On one side there is the belief that modern bots are engineered to wade through bad code to get to the content, otherwise vast amounts of quality content would be left unranked. As a consequence, because search engines do not validate websites, valid code does not send a positive signal, nor is it generally necessary for properly indexing a site.

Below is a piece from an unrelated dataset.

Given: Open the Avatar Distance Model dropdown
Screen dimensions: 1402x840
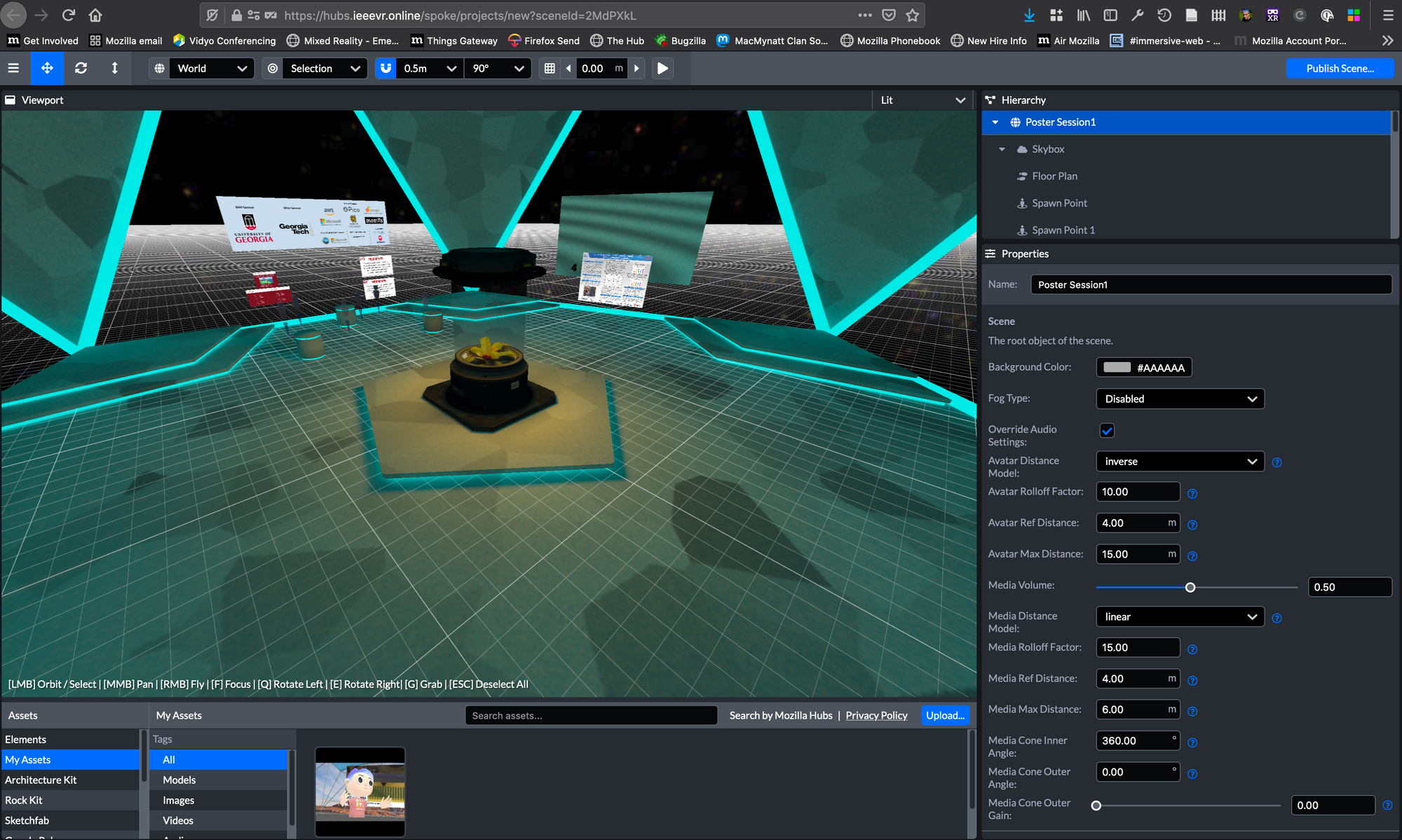Looking at the screenshot, I should coord(1180,461).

Yes, it is within the realm of possibilities for absolutely horrid code throw off a bot, but that generally isn't happening with today's smarter bots.
On the other side, some people state that valid code leads to better and smoother indexing and as a consequence, higher rankings.
What do you say?
1. some malformed HTML will cause some spiders to miss some content (or misinterpret some content, skip some links, etc).

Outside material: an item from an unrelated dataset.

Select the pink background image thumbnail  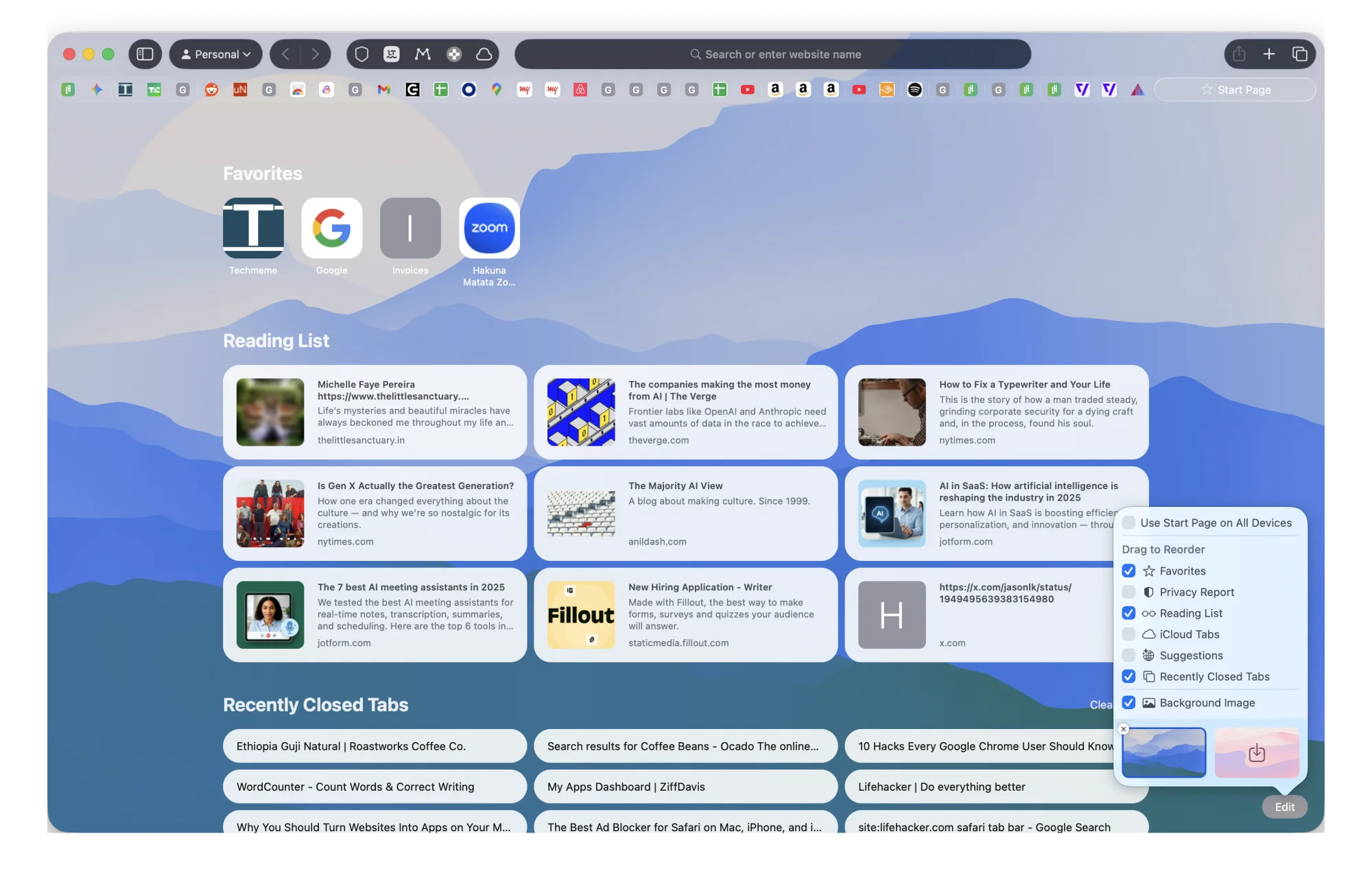click(x=1256, y=752)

Unless you know precisely what affect those malformed tags have on the spiders you care about, best not to deploy them.
2. indexing the content a spider has retrieved is a huge, high speed, operation. Broadly and crudely speaking, the stages are:
a. parse it to find text and links
b1. pass the links and anchor text to the spider for further retrieval
b2. pass the text to the indexer for indexing.
The first bottleneck is the parse. So there is likely to be more than one parser: a simple high speed one that rips as much content and links as it can. Then a slower, more precise one that handles the cases that the first-pass parser rejects.
That way, the spiders and indexers are being fed as fast as possible.
But a minority of pages (those that trip the simple parse) get put on the back burner for later handling.
So, in effect, some quality signals lead to slower indexing.
Do I know that for sure? NO.
But if I were building the backend to a search engine's indexer, it would be the approach I'd take. Most other approaches would slow things down too much.
Would I want to take the risk that malformed tags lead to slower indexing? NO.
To those who view "validity" as a theological issue any invalid construct is evil; for those whose approach is pragmatic I think it is essential to discuss which invalid constructs need to be fixed and which can safely be ignored.
For what it's worth, I attempt to write valid XHTML 1.0-strict (but advertise it on the server as HTML 4.1-strict). However, when I find a lot of pasted URLs with multiple ampersands in them I tend to leave them as is.
[edited by: Mohamed_E at 6:28 pm (utc) on Sep. 8, 2007]